Taylor’s later friendship and support for Michael Jackson in times of trouble is well-documented. But in the 50s she was known for her close relationship with the hugely talented but perpetually troubled gay actor, Montgomery Clift. (He died in 1966 and is far more deserving of cult status than James Dean.) In her excellent 1978 biography of Clift, Patricia Bosworth writes of the actor’s initial reservations about being cast opposite the 17-year-old Taylor in A Place in the Sun. But George Stevens’ overwrought drama gave Taylor one of her defining roles as the gorgeous debutante who drives Clift’s social climber to a desperate act. Shot in black and white, the film’s celebrated close-ups of the ill-starred pair are an intoxicating reminder of cinema’s obsession with sheer physical beauty.

As if the Clift/Taylor pairing wasn’t memorable enough, she also appeared opposite Dean and Rock Hudson in Stevens’ 1956 oil epic, Giant. Yes, it’s a pot-boiler and Dean’s “aged” look at the end of the film isn’t very convincing, but the actor’s premature death ensured the film would be a memorial to his brief career. More impressive was Taylor’s sensuous Maggie “the Cat” opposite Paul Newman’s Brick in Cat on a Hot Tin Roof (1958). The Southern accent may be a little wobbly — her voice was not Taylor’s greatest asset — but watching her sexually frustrated wife spar with Newman and his overbearing family is hugely entertaining. It’s bedroom drama of the highest order.

The 60s was the decade of excess for Taylor — from the extravagant make-up and bloated budget of Cleopatra, to the tabloid-baiting romance with Richard Burton. Their on-screen partnership produced dross like the VIPs and The Sandpiper, but Mike Nichols’ Who’s Afraid of Virginia Woolf is a no-holds barred exercise in marital warfare and Taylor is terrific. She won an Oscar for that part, as she had done for the trashy BUtterfield 8, six years earlier.

Some of Taylor’s other films of that period reflected an ambition to be viewed as a serious actress, rather than just a fabulous beauty, known for changing husbands every few years. John Huston’s Reflections in a Golden Eye (1967), and Joseph Losey’s Secret Ceremony and Boom (both 1968) didn’t make money or wow the critics, but perhaps there will be a reappraisal now.

From the mid-70s Taylor continued to work intermittently in film and on TV, appearing in the mini-series North and South, a TV movie of Sweet Bird of Youth and as Pearl Slaghoople in The Flintstones (1994).

The woman who married Richard Burton twice will also be remembered for her huge contribution to fundraising for AIDs charities, including the Elizabeth Taylor Aids Foundation. It’s easy to forget the shock caused by Rock Hudson’s death back in 1985 — not least because of his pitifully emaciated appearance in those final days. Taylor’s efforts helped to turn the tide against stigmatising the disease and raised millions of life-saving dollars.

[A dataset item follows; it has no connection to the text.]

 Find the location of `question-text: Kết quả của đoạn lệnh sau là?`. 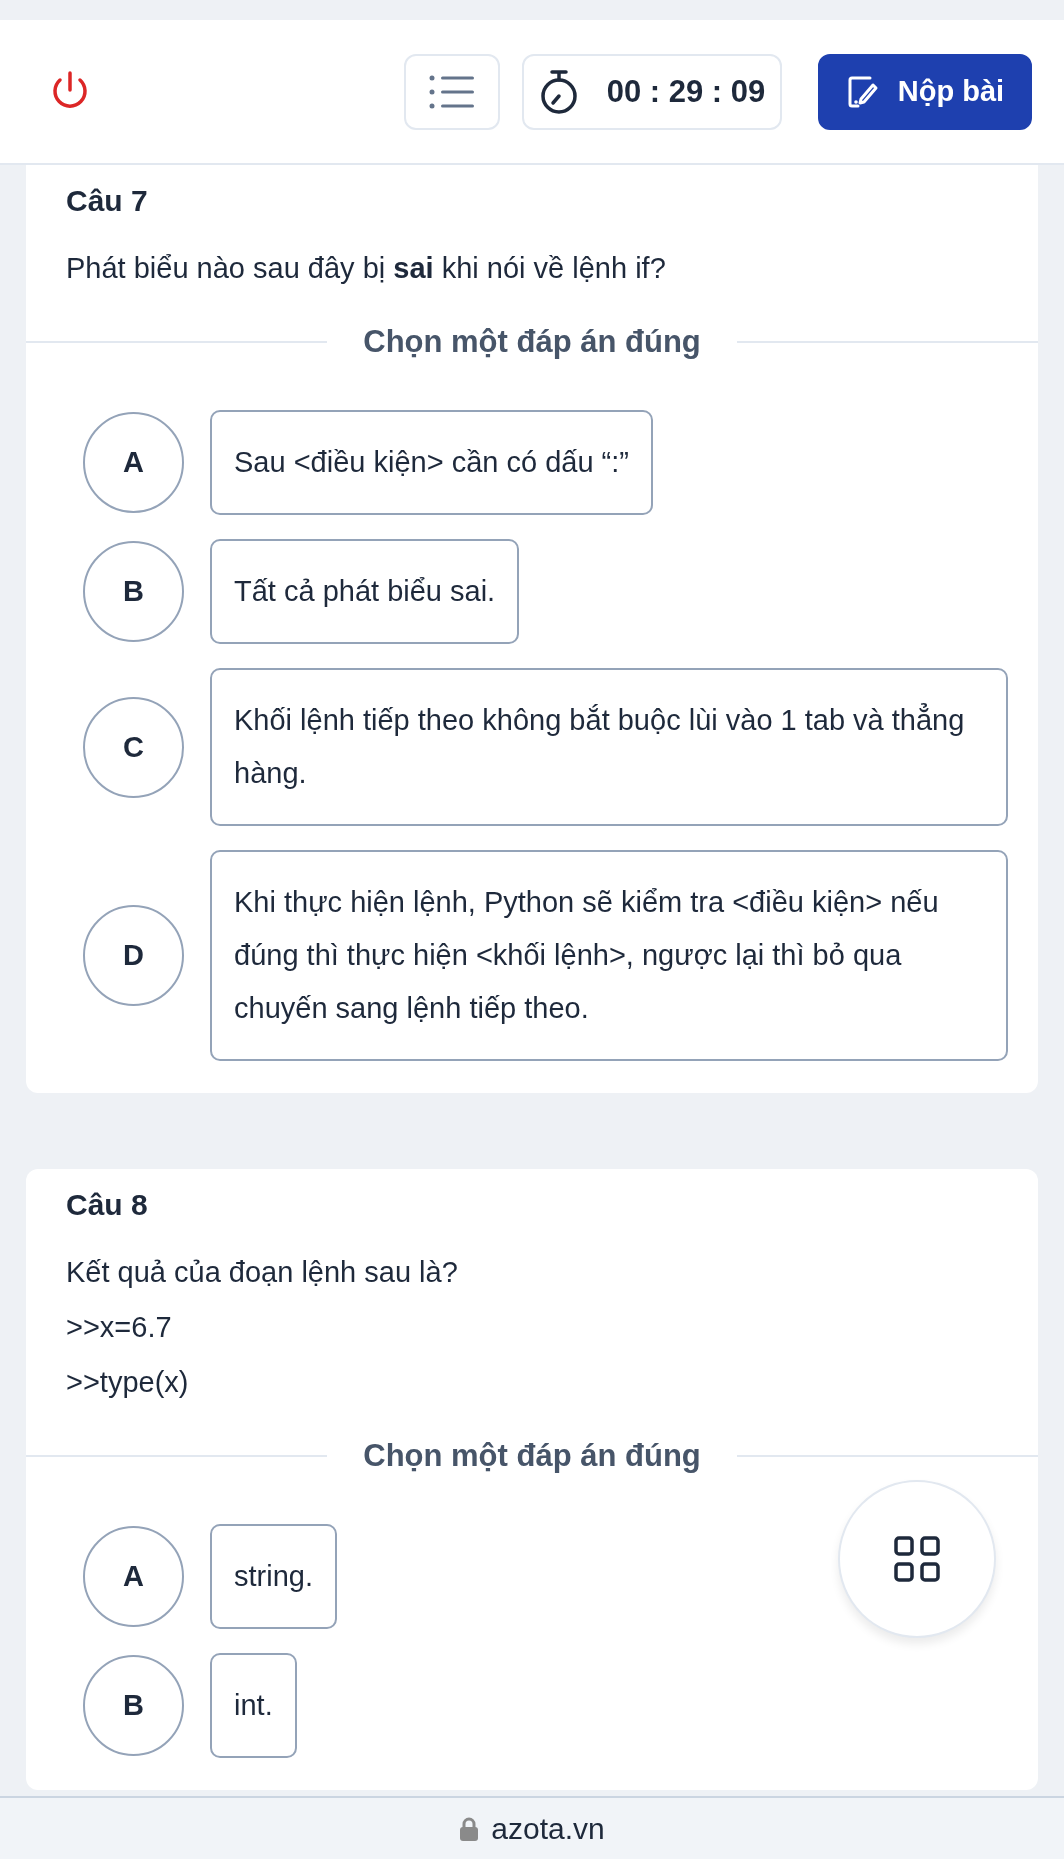

question-text: Kết quả của đoạn lệnh sau là? is located at coordinates (262, 1272).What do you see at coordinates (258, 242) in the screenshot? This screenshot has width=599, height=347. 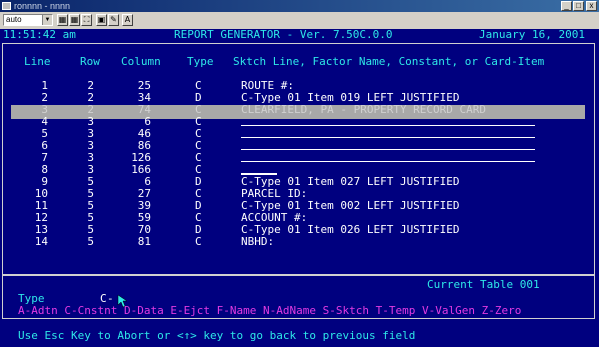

Years ago I read David Niven’s memoir, The Moon’s a Balloon, in which he paid tribute to the actress he first met when she was a teenager: “Her incredible beauty, her talent and her violet eyes have been the subject of endless paeons of praise; less well known are her courage, her down-to earthiness and her staunch defence of friends.” His words are a perfect epitaph for Taylor, who may not have been Britain’s greatest actress but was unquestionably our biggest post-war star.


At least two major British newspapers have today characterised Taylor as “the last of the Hollywood Greats”. It makes for a good headline, but also demonstrates a woeful ignorance of Tinseltown history. I wonder what the fabulous Lauren Bacall and Maureen O’Hara (aged 86 and 90, respectively) would have to say about that? Let’s not forget Kirk Douglas, either.